Carlos es parte de una minoría de presos por venta de droga que cursó secundaria, según el análisis de Cortés.

El muchacho tiene 22 años, es vecino de la ciudadela 15 de setiembre, en San Sebastián, y asegura que empezó a vender motos (puros de marihuana) para conseguir dinero y seguir estudiando.

“Mi mamá me tuvo muy mayor, de 35 años, ella siempre ha sido madre y padre, cómo le explico, siempre ha tenido que sacar la cara por nosotros. Saqué la escuela, saqué el sexto, saqué el cole, saqué noveno año y empezaron las juntas, porque como mi mamá trabajaba en un restaurante de 11 a. m. a 11 p. m. y mis hermanos mayores trabajaban, yo permanecía con una hermana, digamos, la de 29 años, y como a ella le gustaba el mundo igual que a uno, entonces con tal de que uno se fuera a dar una vuelta, lo dejaba”.

La madre dejó de trabajar al cumplir 50 años y entonces Carlos entró de lleno al negocio de la droga.

Empezó a ganar alrededor de ¢500.000 a la semana, iba a fiestas, compraba ropa fina, y seguía yendo al colegio. Lo detuvieron cuando cumplió 18 años y estaba por hacer exámenes de bachillerato.

Primero pasó ocho meses en la cárcel de Liberia, “allá casi pegando con Nicaragua”. Pero las visitas a prisión se volvieron imposibles para su mamá, que gastaba ¢50.000, entre pasajes y dinero que le llevaba a él. Carlos recuerda que pasó mucho tiempo sin ver a sus familiares.

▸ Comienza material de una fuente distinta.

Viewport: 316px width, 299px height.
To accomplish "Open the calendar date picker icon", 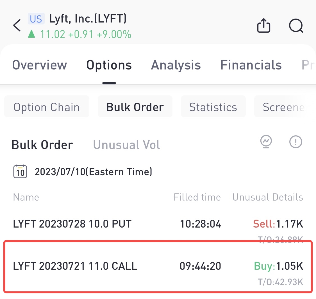I will click(20, 172).
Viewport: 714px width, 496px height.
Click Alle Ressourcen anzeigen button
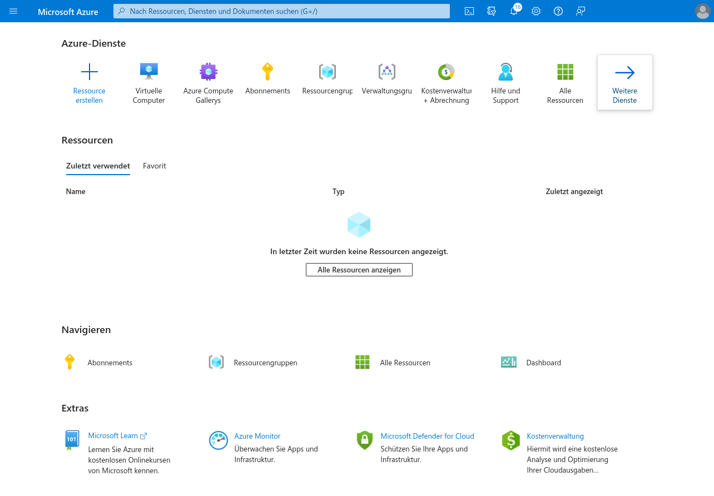pyautogui.click(x=359, y=270)
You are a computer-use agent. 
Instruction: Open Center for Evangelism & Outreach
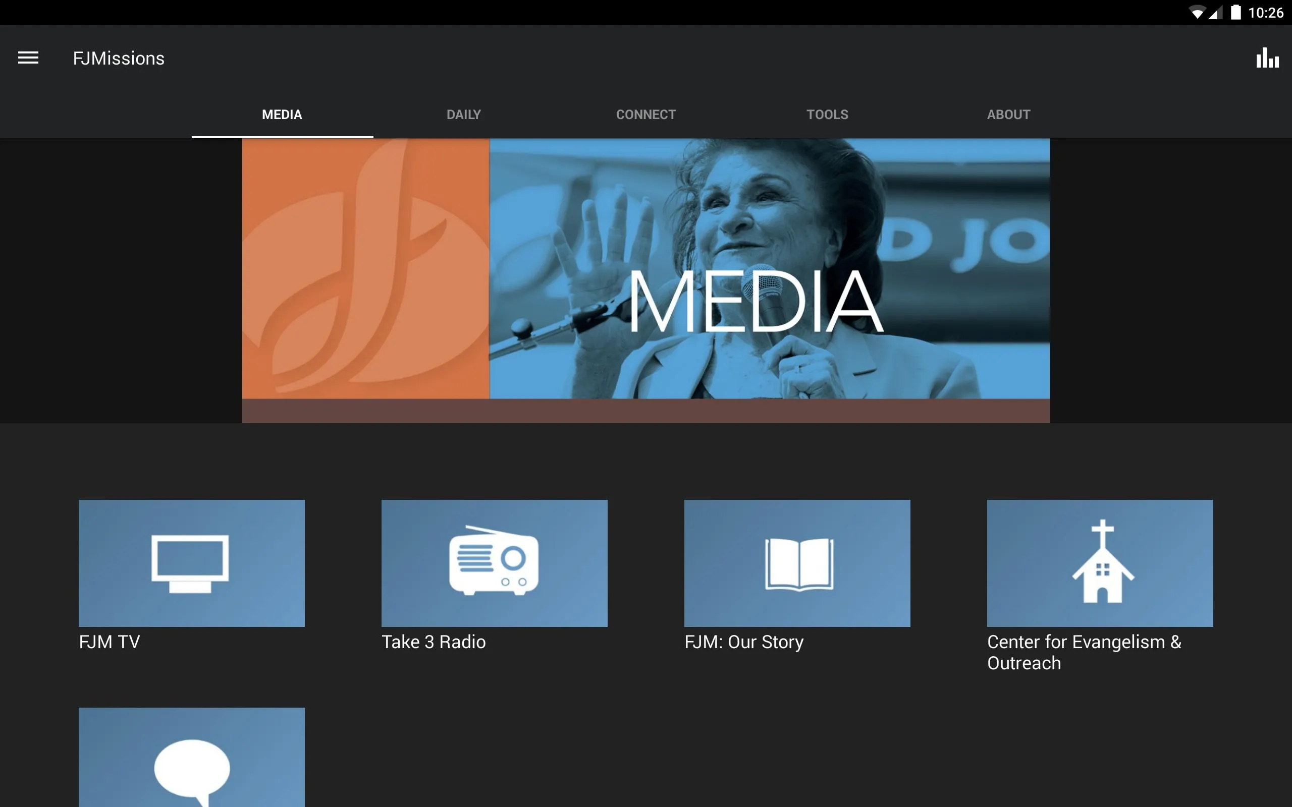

Luego logró ser trasladado a San José, donde el hacinamiento carcelario lo recluyó en La Reforma, un centro pensado para reos de más peligrosidad. “Estuve como año y medio en las mínimas y como yo me la tiraba ahí con amigos del mismo barrio, pasaron problemas y me bajaron a más contención, a mediana abierta”, recuerda con dejo de quien pisa un lugar prohibido.

En el encierro, retomó los exámenes de bachillerato y los aprobó. Este comportamiento le permitió salir con un beneficio y, ya afuera, empezó a prepararse como técnico de supervisor en control de calidad y en inglés.

Pero la libertad le duró solo dos años. Él lo achaca a malos informes que dio la madre de su hija para vengarse de él.

De vuelta en su prisión, su historia parece un círculo tan cerrado en el que no hay grietas para escapar. “Toda mi vida he tratado de cambiar. Yo tuve que vender droga no porque quería, ¿me entiende? Si yo no hacía eso, no comía, no vivía, no podía hacer mis trabajos extraclase porque en mi casa no tenía computadora, no había nada de eso”.